God’s Word for You – 2 Chronicles 22:10-12 A rare and beautiful treasure

GOD’s WORD FOR YOU
2 CHRONICLES 22:10-12

Click here to listen

10 Now when Athaliah the mother of Ahaziah saw that her son was dead, she rose up and destroyed all the royal heirs of the house of Judah. 11 But Jehoshabeath, the king’s daughter, took Joash the son of Ahaziah and stole him away from among the king’s sons who were about to be put to death. She put him and his nurse in a bedroom. This is how Jehoshabeath, a sister of Ahaziah, daughter of King Jehoram and wife of Jehoiada the priest, hid him from Athaliah, so that she did not put him to death. 12 And he remained hidden in the house of God with them for six years, while Athaliah reigned over the land.

At this point, we find that nearly all of the heirs of King David’s line had been murdered. The only one left was a baby, an infant named Joash, whose rescuer was the wife of the aging high priest Jehoiada. She was the daughter of King Jehoram and Ahaziah’s sister. How she came to be the wife of the high priest can easily be deduced. A priest could not marry a widow, a divorced woman, a woman defiled by prostitution, or any woman who was not a virgin (Leviticus 21:7,14). He was also unable to marry a woman who possessed property within her own tribe. But since this was unusual, a priest could marry a woman from outside the tribe of Levi. Marriages between Levitical priests and women from the tribe of Judah, therefore, would have been fairly common. When the high priest’s first wife (or second; he was at this time over one hundred) died, he wanted to marry again, and a marriage was arranged with a young virgin girl from the king’s own family. It would have been an honor for her, and he would have had very few prospects except among very young unmarried girls. This princess and high priest’s wife was acting in the best interests of little Joash, and she was able to remove him and his wet nurse from the palace to the temple without being stopped by Athaliah, perhaps by “the ascending passageway Solomon made that went up to the House of the LORD” (2 Chronicles 9:4) that had so impressed the Queen of Sheba at about the time that the high priest Jehoiada– the husband of this princess– was born.

▶ **Task instructions**
How does the devotional on 2 Chronicles 22:10-12 continue? Write the next few paragraphs, picking up right after its final sentence.

▶ **Provided material**

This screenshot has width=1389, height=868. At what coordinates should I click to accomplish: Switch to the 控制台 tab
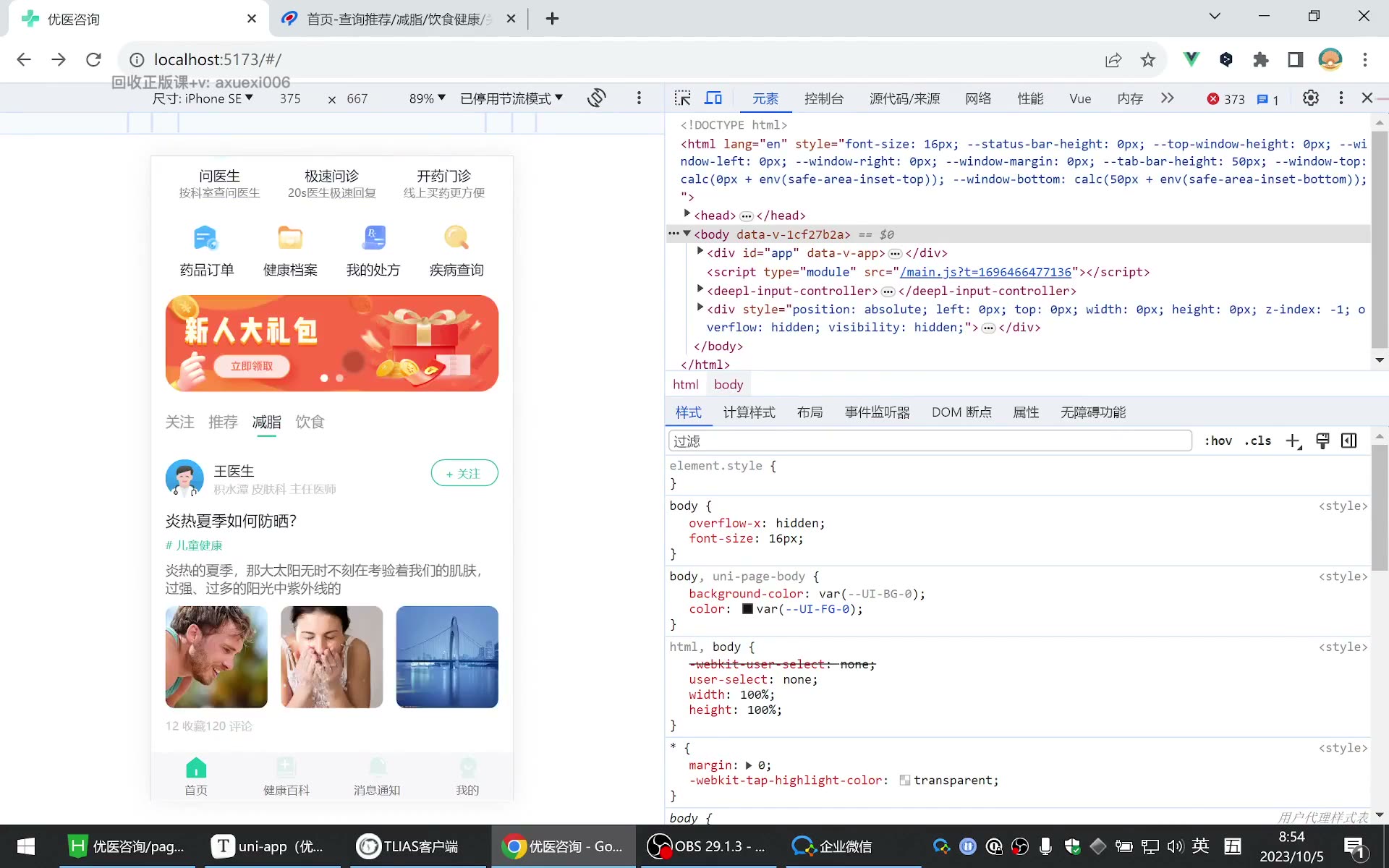click(x=824, y=98)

▶ **Answer to the exercise**
It is interesting but only a coincidence that the woman’s name, Jehoshabeath, is pronounced in Hebrew almost exactly the same as the baby’s grandfather, Jehoshaphat.

She hid the baby somewhere in the house of God, although not of course in the holy place (or the Most Holy Place!). But there were many apartments and rooms all around and under the temple complex (1 Kings 6:5; 1 Chronicles 9:33; 23:28; 28:11-12), and there would have been someplace where a bed, a cradle, a rocking chair, and the other necessities of raising an infant could have been found or put in place without arousing too much suspicion. Certainly where the future of the throne of Judah was in jeopardy, the high priest could have found trustworthy associates who were willing to say to a monarch, at least with their actions, “We must obey God rather than men” (Acts 5:29).

Solomon himself had said, “By wisdom a house is built, and through understanding it is established; through knowledge its rooms are filled with rare and beautiful treasures” (Proverbs 24:3-4). The only surviving male descendant of David and Solomon could surely be described as a rare and beautiful treasure.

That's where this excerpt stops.